Contexto Educacional

O sangramento pós-menopausa é um sintoma que exige investigação imediata, pois pode ser a primeira manifestação de patologias endometriais graves, incluindo lesões pré-malignas e malignas. A Neoplasia Intraepitelial Endometrial (EIN), anteriormente classificada como hiperplasia endometrial atípica, representa um continuum de alterações clonais no endométrio que possuem um alto potencial de progressão para adenocarcinoma endometrial, com um risco de até 40% de coexistência com câncer invasivo ou progressão em até 20 anos. O diagnóstico de EIN é estabelecido por biópsia endometrial, geralmente após a detecção de espessamento endometrial em ultrassonografia transvaginal em pacientes com sangramento pós-menopausa. A idade da paciente, o status menopausal e o desejo de preservar a fertilidade são fatores cruciais na decisão terapêutica. Em mulheres pós-menopausa, como no caso apresentado, a preservação da fertilidade não é uma preocupação, e o risco de malignidade é elevado. A conduta recomendada para EIN em pacientes pós-menopausa é a histerectomia total com salpingo-ooforectomia bilateral. Este procedimento oferece o tratamento definitivo, removendo o útero e os ovários, eliminando o risco de progressão para câncer endometrial e a possibilidade de câncer ovariano futuro.

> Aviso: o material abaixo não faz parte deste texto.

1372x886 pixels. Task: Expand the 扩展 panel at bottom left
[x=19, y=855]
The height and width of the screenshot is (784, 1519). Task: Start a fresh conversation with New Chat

Opções conservadoras com progestágenos podem ser consideradas em casos muito selecionados de pacientes jovens que desejam engravidar, mas não são a primeira escolha para mulheres pós-menopausa.

Perguntas Frequentes

Qual a importância do sangramento pós-menopausa?

O sangramento pós-menopausa é um sinal de alerta e deve ser sempre investigado, pois pode indicar condições benignas, mas também lesões pré-malignas ou malignas do endométrio, como a neoplasia intraepitelial endometrial ou o adenocarcinoma.

O que significa Neoplasia Intraepitelial Endometrial (EIN)?

A Neoplasia Intraepitelial Endometrial (EIN) é uma lesão precursora do adenocarcinoma endometrial, caracterizada por alterações clonais no endométrio que aumentam significativamente o risco de progressão para câncer invasivo.

Por que a histerectomia é a conduta recomendada para EIN em pós-menopausa?

A histerectomia com salpingo-ooforectomia bilateral é a conduta recomendada devido ao alto risco de progressão da EIN para adenocarcinoma endometrial e à possibilidade de câncer coexistente, especialmente em mulheres pós-menopausa que não desejam preservar a fertilidade.